══ Information
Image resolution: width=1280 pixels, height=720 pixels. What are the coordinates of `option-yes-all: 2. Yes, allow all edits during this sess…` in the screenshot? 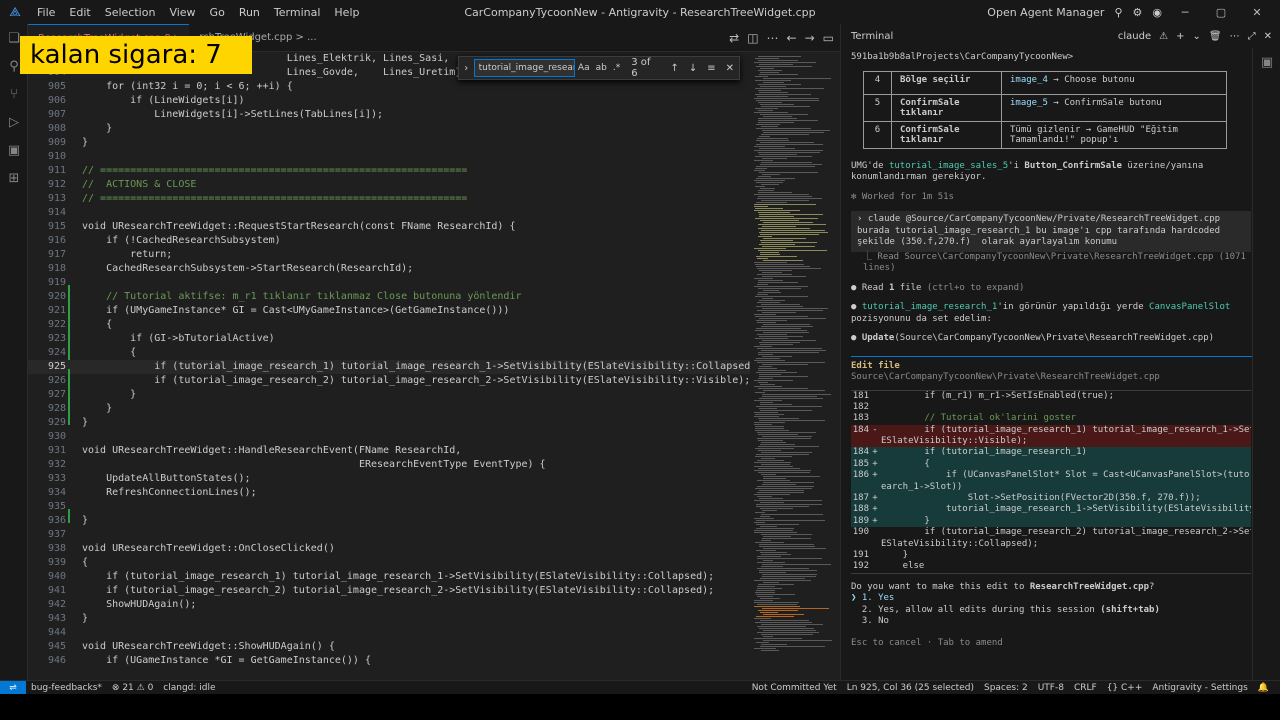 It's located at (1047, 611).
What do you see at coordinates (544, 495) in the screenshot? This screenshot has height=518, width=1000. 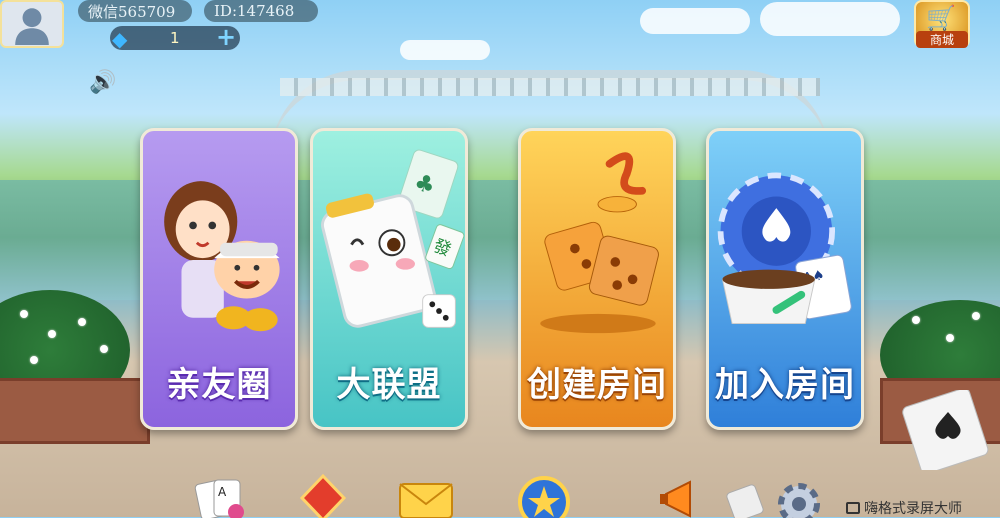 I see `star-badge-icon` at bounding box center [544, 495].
════
══ Information
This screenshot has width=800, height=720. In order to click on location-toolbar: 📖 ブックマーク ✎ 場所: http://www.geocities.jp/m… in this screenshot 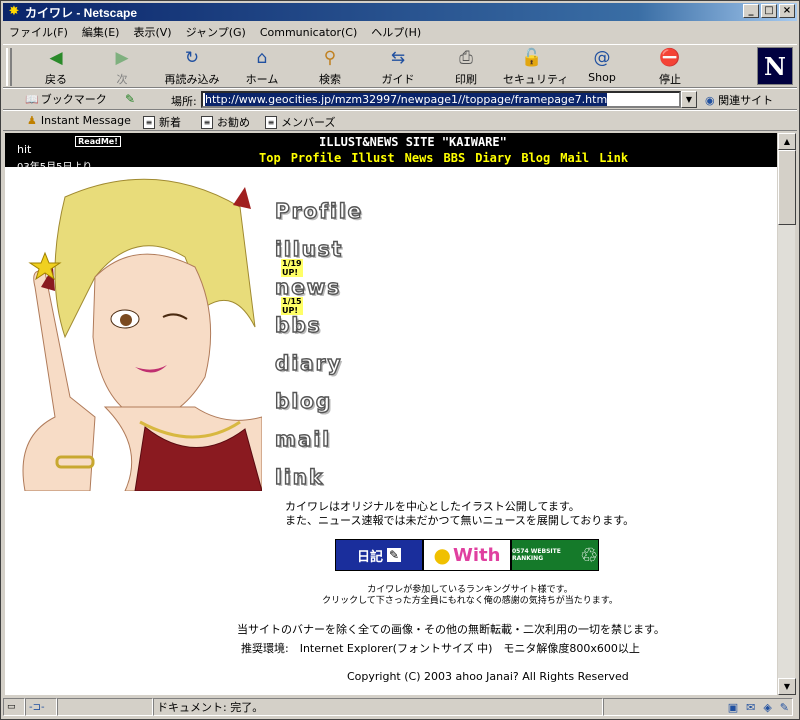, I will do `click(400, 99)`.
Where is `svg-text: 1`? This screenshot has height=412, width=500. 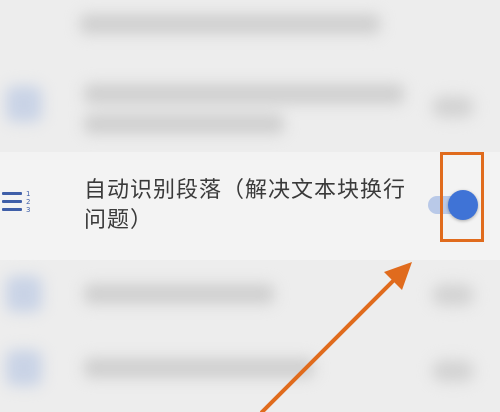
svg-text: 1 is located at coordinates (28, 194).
════
(Assignment):
Transcribe everything above from the line containing "has height=412, width=500." down to the line containing "svg-text: 1 is", including both of those lines, and leave the pictures out of your copy.

(Solution for this problem):
Where is `svg-text: 1`? This screenshot has height=412, width=500. 
svg-text: 1 is located at coordinates (28, 194).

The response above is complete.